Il est intéressant toutefois d’observer à travers le marché des swaps d’inflation que les investisseurs anticipent une inflation américaine à 2,25% en octobre 2024, en baisse de plus de 1,2% par rapport aux niveaux anticipés fin 2023 alors qu’ils prévoient une baisse de taux de la Fed de 75 points de base au titre du même exercice. Autrement dit, les marchés anticipent une remontée des taux réels pratiqués par la banque centrale à pratiquement 2,3% et donc une politique monétaire encore plus restrictive, ce qui nous semble une hypothèse très forte si l’économie américaine se tasse comme nous l’anticipons. Ainsi, si le scénario d’inflation du marché se déroule peu ou prou comme prévu par les investisseurs, toute inflexion de la banque centrale par rapport à cette anticipation déjà bien restrictive de politique monétaire serait en mesure de propulser les marchés obligataires et d’actions.

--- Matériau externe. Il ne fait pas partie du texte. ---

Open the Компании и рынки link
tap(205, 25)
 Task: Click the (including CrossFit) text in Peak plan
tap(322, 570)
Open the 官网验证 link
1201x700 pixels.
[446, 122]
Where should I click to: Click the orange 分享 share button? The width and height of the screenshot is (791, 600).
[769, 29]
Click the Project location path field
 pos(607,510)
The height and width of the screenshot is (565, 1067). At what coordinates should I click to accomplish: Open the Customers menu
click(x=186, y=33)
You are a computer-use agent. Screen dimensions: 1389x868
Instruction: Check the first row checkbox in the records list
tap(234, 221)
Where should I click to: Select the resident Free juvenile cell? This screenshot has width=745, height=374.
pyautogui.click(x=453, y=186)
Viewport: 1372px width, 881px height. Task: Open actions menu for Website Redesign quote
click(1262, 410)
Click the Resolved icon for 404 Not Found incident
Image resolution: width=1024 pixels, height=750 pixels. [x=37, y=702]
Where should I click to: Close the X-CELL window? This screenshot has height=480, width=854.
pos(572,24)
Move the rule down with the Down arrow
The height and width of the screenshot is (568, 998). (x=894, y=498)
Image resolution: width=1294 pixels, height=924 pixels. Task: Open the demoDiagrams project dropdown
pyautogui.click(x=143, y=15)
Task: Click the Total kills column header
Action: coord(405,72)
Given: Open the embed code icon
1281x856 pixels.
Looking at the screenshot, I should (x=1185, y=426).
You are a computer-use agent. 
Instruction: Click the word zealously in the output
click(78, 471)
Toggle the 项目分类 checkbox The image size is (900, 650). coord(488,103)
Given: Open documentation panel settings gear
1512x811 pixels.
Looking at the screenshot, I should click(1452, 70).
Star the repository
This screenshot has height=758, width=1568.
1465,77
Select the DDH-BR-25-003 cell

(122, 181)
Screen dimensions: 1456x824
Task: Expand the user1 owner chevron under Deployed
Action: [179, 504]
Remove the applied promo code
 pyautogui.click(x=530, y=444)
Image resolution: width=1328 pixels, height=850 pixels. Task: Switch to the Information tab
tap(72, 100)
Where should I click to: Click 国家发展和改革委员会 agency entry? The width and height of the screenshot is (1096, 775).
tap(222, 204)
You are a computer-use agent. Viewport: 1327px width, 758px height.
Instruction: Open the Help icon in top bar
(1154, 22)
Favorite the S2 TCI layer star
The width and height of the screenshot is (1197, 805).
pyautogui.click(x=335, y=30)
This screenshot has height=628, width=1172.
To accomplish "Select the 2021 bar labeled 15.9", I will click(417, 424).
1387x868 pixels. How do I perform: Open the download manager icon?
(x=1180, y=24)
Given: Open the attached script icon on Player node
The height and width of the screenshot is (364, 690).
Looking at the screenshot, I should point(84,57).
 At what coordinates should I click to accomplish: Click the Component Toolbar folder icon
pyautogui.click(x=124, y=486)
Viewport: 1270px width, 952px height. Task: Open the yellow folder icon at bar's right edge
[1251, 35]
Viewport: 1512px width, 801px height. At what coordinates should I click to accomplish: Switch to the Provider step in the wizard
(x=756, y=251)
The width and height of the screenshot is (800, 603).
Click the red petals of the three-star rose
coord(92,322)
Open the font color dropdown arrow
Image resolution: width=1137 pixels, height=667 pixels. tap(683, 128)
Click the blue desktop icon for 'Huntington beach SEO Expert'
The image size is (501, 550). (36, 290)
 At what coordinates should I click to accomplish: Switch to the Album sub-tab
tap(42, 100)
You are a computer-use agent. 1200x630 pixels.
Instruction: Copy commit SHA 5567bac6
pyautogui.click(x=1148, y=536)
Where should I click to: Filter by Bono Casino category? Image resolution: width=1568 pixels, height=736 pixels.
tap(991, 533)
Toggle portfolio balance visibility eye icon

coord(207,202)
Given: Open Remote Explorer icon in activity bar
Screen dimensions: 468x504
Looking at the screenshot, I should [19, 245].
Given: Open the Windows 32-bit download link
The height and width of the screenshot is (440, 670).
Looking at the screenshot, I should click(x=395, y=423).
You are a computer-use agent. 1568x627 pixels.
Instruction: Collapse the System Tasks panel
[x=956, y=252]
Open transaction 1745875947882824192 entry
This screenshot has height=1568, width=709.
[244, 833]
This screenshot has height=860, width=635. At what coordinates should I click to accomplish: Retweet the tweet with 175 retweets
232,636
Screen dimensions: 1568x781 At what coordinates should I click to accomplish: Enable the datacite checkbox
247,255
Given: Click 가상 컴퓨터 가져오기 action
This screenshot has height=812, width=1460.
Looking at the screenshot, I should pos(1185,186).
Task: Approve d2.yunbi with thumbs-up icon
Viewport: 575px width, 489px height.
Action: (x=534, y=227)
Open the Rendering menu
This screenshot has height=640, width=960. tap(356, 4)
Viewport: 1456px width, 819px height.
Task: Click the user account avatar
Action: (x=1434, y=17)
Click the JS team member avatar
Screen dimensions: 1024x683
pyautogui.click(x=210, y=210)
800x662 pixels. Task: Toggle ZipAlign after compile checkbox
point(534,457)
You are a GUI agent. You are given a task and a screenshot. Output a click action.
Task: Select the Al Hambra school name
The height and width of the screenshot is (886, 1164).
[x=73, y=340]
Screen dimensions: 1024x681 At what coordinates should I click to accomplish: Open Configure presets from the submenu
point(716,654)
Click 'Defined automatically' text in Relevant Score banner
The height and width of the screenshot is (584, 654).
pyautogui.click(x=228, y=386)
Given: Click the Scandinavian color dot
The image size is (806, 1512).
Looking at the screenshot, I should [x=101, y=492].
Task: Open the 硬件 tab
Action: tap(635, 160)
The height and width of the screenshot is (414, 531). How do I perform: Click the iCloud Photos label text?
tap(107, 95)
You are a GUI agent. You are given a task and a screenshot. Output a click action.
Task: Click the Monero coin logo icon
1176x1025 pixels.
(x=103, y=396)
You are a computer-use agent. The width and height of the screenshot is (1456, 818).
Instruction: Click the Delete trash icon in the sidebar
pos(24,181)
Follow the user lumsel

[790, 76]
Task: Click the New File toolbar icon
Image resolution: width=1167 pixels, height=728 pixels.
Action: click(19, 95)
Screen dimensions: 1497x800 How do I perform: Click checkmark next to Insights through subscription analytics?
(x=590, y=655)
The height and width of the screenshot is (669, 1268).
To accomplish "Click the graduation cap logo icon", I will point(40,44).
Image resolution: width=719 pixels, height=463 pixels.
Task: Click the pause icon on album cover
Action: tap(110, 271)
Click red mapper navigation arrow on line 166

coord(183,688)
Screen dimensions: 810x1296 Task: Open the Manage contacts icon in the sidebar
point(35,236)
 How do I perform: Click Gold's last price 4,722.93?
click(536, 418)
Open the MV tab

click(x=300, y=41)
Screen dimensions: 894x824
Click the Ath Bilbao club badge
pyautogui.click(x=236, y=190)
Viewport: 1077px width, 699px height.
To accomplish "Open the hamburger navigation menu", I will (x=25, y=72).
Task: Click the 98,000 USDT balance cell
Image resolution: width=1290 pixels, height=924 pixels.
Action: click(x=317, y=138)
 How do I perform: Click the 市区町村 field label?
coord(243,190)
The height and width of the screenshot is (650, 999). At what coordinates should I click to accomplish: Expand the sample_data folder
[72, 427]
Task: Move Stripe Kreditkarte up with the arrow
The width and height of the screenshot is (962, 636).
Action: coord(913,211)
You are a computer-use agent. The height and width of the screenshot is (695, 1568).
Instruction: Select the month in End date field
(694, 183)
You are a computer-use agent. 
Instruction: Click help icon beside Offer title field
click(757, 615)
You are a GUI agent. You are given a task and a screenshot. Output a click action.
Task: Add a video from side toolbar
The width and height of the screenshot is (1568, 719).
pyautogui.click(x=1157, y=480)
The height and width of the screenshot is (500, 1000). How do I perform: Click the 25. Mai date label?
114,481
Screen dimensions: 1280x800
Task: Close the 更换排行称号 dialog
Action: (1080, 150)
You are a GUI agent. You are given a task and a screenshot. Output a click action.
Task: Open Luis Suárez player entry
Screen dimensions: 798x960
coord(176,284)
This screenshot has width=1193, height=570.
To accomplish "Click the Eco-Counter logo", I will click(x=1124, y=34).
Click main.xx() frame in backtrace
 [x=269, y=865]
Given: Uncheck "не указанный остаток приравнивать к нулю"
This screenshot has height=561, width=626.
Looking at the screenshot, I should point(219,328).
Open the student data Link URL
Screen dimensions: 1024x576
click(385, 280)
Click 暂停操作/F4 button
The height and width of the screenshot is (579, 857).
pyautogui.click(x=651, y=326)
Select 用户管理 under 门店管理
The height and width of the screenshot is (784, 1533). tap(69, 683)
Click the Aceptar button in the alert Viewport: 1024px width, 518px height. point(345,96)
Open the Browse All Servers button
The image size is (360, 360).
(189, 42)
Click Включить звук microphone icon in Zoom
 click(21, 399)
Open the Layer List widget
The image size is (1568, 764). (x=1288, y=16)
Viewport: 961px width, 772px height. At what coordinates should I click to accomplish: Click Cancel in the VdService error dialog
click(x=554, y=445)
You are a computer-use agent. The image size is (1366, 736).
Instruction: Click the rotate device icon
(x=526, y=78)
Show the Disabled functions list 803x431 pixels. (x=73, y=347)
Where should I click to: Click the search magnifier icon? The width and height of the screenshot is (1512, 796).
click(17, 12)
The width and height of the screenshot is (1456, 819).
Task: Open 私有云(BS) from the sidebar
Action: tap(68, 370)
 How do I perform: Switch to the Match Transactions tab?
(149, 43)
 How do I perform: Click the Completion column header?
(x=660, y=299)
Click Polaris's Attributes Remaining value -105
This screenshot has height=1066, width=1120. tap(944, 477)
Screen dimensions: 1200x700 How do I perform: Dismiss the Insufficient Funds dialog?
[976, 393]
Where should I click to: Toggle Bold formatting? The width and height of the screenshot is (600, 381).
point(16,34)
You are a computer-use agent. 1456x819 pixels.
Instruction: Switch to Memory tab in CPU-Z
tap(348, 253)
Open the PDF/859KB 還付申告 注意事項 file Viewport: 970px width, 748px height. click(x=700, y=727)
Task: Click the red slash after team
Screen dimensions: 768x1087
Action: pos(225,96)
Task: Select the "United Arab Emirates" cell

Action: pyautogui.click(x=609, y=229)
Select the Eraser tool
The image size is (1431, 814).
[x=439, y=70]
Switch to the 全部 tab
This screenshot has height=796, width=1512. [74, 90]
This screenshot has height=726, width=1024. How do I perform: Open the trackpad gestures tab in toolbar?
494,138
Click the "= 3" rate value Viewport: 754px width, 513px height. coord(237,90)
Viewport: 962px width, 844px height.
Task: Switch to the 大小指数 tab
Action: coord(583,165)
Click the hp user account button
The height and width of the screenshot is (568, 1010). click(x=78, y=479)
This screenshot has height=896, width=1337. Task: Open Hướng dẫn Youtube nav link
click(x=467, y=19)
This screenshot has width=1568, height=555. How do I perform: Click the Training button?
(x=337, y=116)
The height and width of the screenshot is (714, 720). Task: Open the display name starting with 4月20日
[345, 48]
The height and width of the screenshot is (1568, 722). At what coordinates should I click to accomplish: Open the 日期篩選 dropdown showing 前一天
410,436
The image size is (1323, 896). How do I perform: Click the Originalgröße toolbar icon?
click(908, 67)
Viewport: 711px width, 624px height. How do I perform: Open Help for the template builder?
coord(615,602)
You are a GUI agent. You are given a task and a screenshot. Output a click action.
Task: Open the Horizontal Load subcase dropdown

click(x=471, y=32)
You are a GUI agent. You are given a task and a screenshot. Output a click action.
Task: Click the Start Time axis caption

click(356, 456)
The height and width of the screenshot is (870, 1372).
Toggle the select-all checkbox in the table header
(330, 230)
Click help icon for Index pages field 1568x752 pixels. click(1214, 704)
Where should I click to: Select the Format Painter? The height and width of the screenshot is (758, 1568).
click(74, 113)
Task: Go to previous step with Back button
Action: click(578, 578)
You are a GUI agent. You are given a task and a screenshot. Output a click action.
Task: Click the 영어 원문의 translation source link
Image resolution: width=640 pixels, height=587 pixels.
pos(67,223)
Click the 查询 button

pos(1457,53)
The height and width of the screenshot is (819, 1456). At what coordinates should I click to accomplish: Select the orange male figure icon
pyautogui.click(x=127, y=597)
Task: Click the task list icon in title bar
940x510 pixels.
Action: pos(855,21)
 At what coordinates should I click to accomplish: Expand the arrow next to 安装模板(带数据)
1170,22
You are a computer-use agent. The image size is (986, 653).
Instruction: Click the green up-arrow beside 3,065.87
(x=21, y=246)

SE TENIR PRÊT À « SURPONDÉRER » LES ACTIONS

Historiquement, au cours des trente dernières années, les périodes qui ont suivi le pic des hausses de taux et la première baisse de taux se sont sans exception traduites par une baisse marquée des taux longs aux Etats-Unis et ont dans 75% du temps été accompagnés par des performances assez solides sur le SP&500, et d’autant plus fortes que la récession n’a pas embrayé après la baisse de taux, comme en 2019.

Il convient à nos yeux d’être normalement investi sur les marchés actions en dépit des risques pesant sur les bénéfices afin de pouvoir profiter de la réévaluation et de l’amélioration des perspectives bénéficiaires qui résulteraient d’une évolution de la politique monétaire. Et être prêt à passer surpondéré en cas de perception de changement de cap des banques centrales.

En ce qui concerne les marchés obligataires, sauf à considérer que les prévisions d’inflation des investisseurs ou les nôtres sont bien trop optimistes, il est difficile de ne pas être positif sur la duration pour 2024. Schématiquement, si les banques centrales restent restrictives, le désendettement continuera de tirer le tandem croissance/inflation vers le bas et les parties longues de la courbe en profiteront. Si les banques centrales décident d’être proactives, ce sont les parties courtes et intermédiaires qui en bénéficieront le plus. Toutefois, historiquement, ces phases d’inflexion cyclique et de baisse de taux ne sont pas toujours favorables aux spreads de crédit, même si les écartements de spreads que l’on a pu constater sont bien compensés par l’effet baisse de taux. A ce titre, les stratégies de portage sont vraiment à privilégier, en se tenant à l’écart des notations les plus basses.